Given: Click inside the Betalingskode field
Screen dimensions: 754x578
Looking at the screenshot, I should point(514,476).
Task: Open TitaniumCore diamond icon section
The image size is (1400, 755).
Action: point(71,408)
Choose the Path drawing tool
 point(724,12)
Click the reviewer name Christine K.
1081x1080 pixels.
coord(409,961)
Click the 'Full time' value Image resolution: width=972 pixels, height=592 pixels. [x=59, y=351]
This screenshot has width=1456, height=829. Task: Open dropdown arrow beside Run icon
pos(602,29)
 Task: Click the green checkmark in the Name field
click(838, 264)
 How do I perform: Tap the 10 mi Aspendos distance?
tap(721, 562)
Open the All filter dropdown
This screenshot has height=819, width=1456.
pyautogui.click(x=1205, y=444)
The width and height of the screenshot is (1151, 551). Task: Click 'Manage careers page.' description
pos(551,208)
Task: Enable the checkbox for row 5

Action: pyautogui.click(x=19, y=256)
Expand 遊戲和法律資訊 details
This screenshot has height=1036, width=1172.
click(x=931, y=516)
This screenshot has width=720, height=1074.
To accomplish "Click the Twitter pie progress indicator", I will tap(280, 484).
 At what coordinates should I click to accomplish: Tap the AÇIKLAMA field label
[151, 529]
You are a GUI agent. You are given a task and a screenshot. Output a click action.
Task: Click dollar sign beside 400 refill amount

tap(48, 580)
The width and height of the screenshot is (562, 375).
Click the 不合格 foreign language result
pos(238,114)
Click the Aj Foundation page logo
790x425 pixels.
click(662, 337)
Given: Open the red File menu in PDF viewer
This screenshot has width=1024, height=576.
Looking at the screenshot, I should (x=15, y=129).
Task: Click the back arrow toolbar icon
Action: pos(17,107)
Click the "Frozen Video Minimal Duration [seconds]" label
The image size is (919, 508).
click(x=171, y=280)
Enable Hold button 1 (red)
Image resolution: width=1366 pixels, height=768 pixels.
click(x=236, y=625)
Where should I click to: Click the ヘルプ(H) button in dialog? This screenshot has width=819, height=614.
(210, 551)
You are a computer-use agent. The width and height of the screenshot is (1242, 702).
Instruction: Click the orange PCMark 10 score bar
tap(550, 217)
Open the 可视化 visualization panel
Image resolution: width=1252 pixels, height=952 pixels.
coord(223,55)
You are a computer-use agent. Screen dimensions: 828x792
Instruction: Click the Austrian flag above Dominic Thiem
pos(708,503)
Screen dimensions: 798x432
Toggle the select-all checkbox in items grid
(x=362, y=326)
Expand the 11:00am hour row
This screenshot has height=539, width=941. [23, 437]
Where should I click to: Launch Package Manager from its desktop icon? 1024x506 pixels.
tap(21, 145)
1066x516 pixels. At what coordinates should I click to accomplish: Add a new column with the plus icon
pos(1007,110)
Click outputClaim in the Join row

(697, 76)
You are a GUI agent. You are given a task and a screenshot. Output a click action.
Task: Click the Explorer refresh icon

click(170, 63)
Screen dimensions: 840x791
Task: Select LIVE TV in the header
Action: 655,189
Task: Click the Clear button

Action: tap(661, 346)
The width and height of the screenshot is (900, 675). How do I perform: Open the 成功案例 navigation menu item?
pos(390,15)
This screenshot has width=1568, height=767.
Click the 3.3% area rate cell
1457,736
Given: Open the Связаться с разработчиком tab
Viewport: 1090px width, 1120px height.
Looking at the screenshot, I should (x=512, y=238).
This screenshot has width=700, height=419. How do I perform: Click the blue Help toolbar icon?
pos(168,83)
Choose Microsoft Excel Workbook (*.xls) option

○ ○ ○ ○ ○

_Consigne écrite_
Recopiez à l'identique tous les enregistrements ci-dessus, du premier au dernier.

_Réponse ci-dessous_
Given: Click inside the Betalingskode field
Screen dimensions: 754x578
Looking at the screenshot, I should point(514,476).
Task: Open TitaniumCore diamond icon section
The image size is (1400, 755).
Action: point(71,408)
Choose the Path drawing tool
 point(724,12)
Click the reviewer name Christine K.
1081x1080 pixels.
coord(409,961)
Click the 'Full time' value Image resolution: width=972 pixels, height=592 pixels. [x=59, y=351]
This screenshot has width=1456, height=829. Task: Open dropdown arrow beside Run icon
pos(602,29)
 Task: Click the green checkmark in the Name field
click(838, 264)
 How do I perform: Tap the 10 mi Aspendos distance?
tap(721, 562)
Open the All filter dropdown
This screenshot has height=819, width=1456.
pyautogui.click(x=1205, y=444)
The width and height of the screenshot is (1151, 551). Task: Click 'Manage careers page.' description
pos(551,208)
Task: Enable the checkbox for row 5

Action: pyautogui.click(x=19, y=256)
Expand 遊戲和法律資訊 details
This screenshot has height=1036, width=1172.
click(x=931, y=516)
This screenshot has width=720, height=1074.
To accomplish "Click the Twitter pie progress indicator", I will tap(280, 484).
 At what coordinates should I click to accomplish: Tap the AÇIKLAMA field label
[151, 529]
You are a GUI agent. You are given a task and a screenshot. Output a click action.
Task: Click dollar sign beside 400 refill amount

tap(48, 580)
The width and height of the screenshot is (562, 375).
Click the 不合格 foreign language result
pos(238,114)
Click the Aj Foundation page logo
790x425 pixels.
click(662, 337)
Given: Open the red File menu in PDF viewer
This screenshot has width=1024, height=576.
Looking at the screenshot, I should (x=15, y=129).
Task: Click the back arrow toolbar icon
Action: pos(17,107)
Click the "Frozen Video Minimal Duration [seconds]" label
The image size is (919, 508).
click(x=171, y=280)
Enable Hold button 1 (red)
Image resolution: width=1366 pixels, height=768 pixels.
click(x=236, y=625)
Where should I click to: Click the ヘルプ(H) button in dialog? This screenshot has width=819, height=614.
(210, 551)
You are a computer-use agent. The width and height of the screenshot is (1242, 702).
Instruction: Click the orange PCMark 10 score bar
tap(550, 217)
Open the 可视化 visualization panel
Image resolution: width=1252 pixels, height=952 pixels.
coord(223,55)
You are a computer-use agent. Screen dimensions: 828x792
Instruction: Click the Austrian flag above Dominic Thiem
pos(708,503)
Screen dimensions: 798x432
Toggle the select-all checkbox in items grid
(x=362, y=326)
Expand the 11:00am hour row
This screenshot has height=539, width=941. [23, 437]
Where should I click to: Launch Package Manager from its desktop icon? 1024x506 pixels.
tap(21, 145)
1066x516 pixels. At what coordinates should I click to accomplish: Add a new column with the plus icon
pos(1007,110)
Click outputClaim in the Join row

(697, 76)
You are a GUI agent. You are given a task and a screenshot. Output a click action.
Task: Click the Explorer refresh icon

click(170, 63)
Screen dimensions: 840x791
Task: Select LIVE TV in the header
Action: 655,189
Task: Click the Clear button

Action: tap(661, 346)
The width and height of the screenshot is (900, 675). How do I perform: Open the 成功案例 navigation menu item?
pos(390,15)
This screenshot has width=1568, height=767.
Click the 3.3% area rate cell
1457,736
Given: Open the Связаться с разработчиком tab
Viewport: 1090px width, 1120px height.
Looking at the screenshot, I should (x=512, y=238).
This screenshot has width=700, height=419. How do I perform: Click the blue Help toolbar icon?
pos(168,83)
Choose Microsoft Excel Workbook (*.xls) option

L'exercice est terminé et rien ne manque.